The police get a tip off that some drugs will be landed from across the channel. They catch some people collecting the package. The girl says she has to take the package to a laundrette. A policeman realises it may be connected to the dead girl.

A policewomen is substituted for the captured girl. She goes to the laundrette with the package and a man comes in speaks a foreign language to the policewomen but when she does not understand he says he must be mistaken. They follow the man.

Johnny goes to the laundrette and shows a picture of the dead girl to the manager but she denies knowing her, but Johnny thinks she did know her. The policeman goes to the magic shop but finds out nothing. The magic shop is put under surveillance.
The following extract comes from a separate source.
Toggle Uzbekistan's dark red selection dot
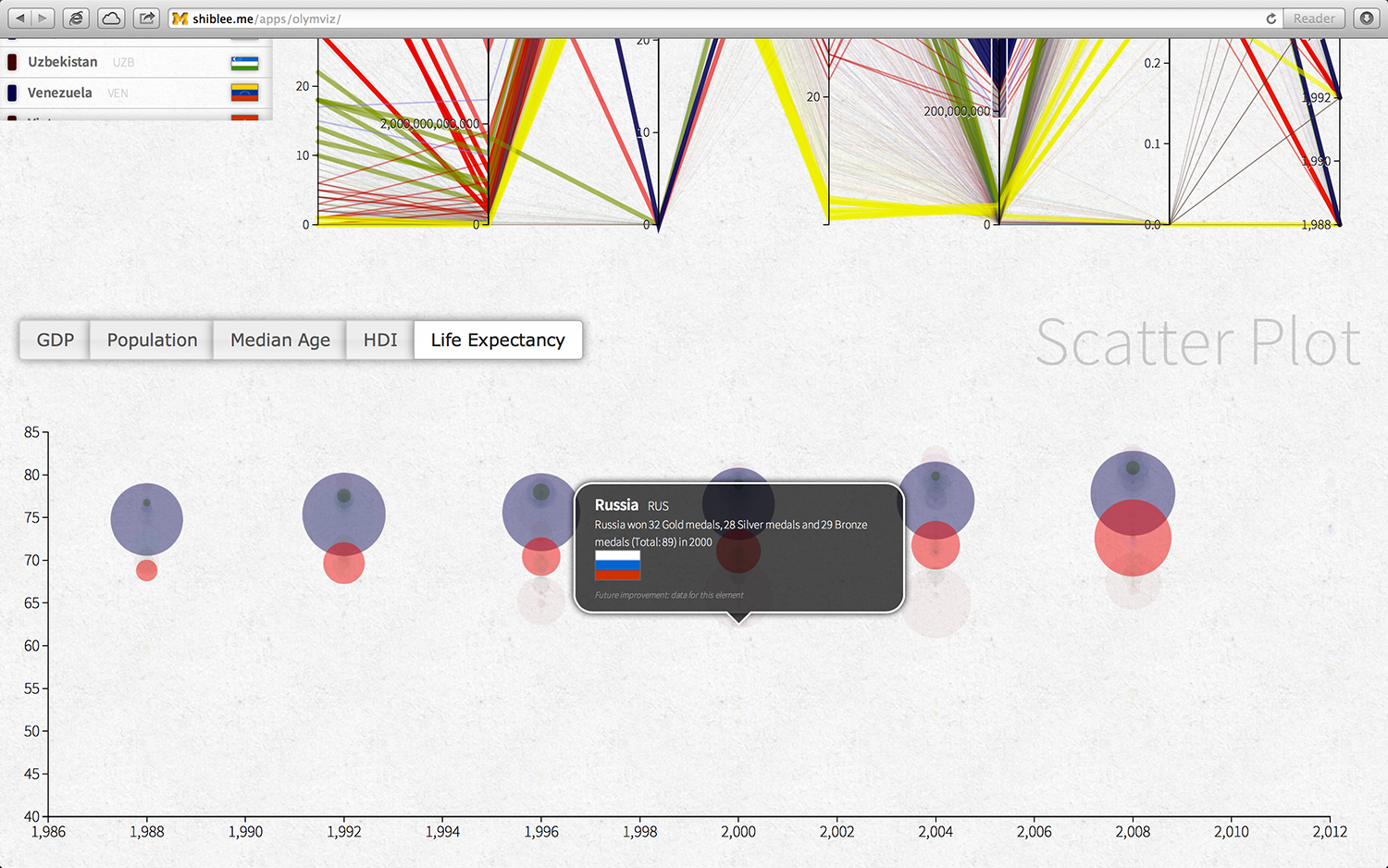1388x868 pixels. pyautogui.click(x=12, y=61)
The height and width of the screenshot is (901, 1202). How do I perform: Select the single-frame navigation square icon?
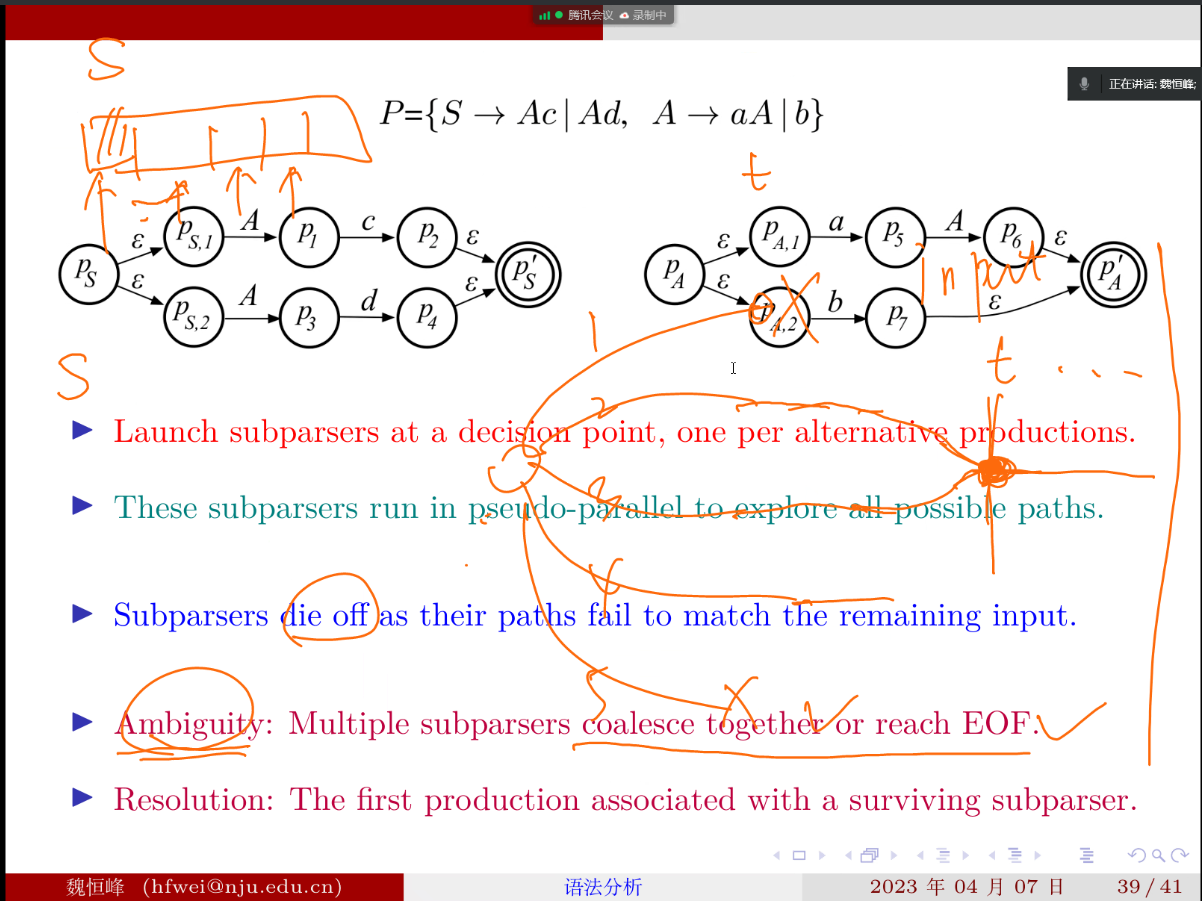[x=799, y=855]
Balsamo asks Johnny to collect another box of charms from the magic shop.

Johnny gets the charms and the shop owner phones Balsamo's theatre when he sees the police grab Johnny. They find the package is drugs. They arrest the shop owner and realise what has been happening. The police get Johnny to deliver the package to Balsamo.

The police deduce that Balsamo's customers mail him their date of birth and at his shows buy a horoscope from him. They are given a package of drugs instead of the horoscope.

The police are in the audience for Balsamo's next show and Johnny delivers the package. Balsamo's assistant grabs it from him and takes the "horoscopes" to Balsamo. He sells one to a man.

Balsamo receives a message which is from the magic shop owner. He realises he has been discovered and goes to the railway station and catches a train. The man is arrested with the drugs and the police track Balsamo to the train. They get the train to slow down so they can get ahead by car.

The police catch up with the train and board it. The train continues on. The police try to arrest Balsamo but he opens the door on his cabin to jump out and is hit by a train heading in the other direction.

It turns out that the girl was trying to get more money. The shop owner was driving her when she ran away. After she left Johnny Balsamo collected her and killed her.

==Cast==
- John Slater as Johnny
- Alfred Marks as Marks
- Garry Marsh as Balsamo
- Joan Rhodes as herself
- Chris Halward as Julie
- Jack Stewart as Inspector Bennett
- John Stuart as surgeon
- Ann Lynn as Chorine

== Production ==
Sewell called it "a stupid story."

== Critical reception ==
The Monthly Film Bulletin wrote: "Based on a TV series, this film is designed to provide a vehicle for John Slater as Johnny and Alfred Marks as the joke shop proprietor. For the former, the cap fits fairly well, though his playing is monotonous and one becomes tired of the phoney "working class" jokes and atmosphere. But Alfred Marks' 'act' is artificially dragged in, and holds up a story which is otherwise reasonably efficient, though slow. Jack Stewart scores with a neat portrait of a hard-working detective."

TV Guide called the film a "well-conceived thriller ... The situations and performances are a bit forced, but otherwise interest is easily maintained."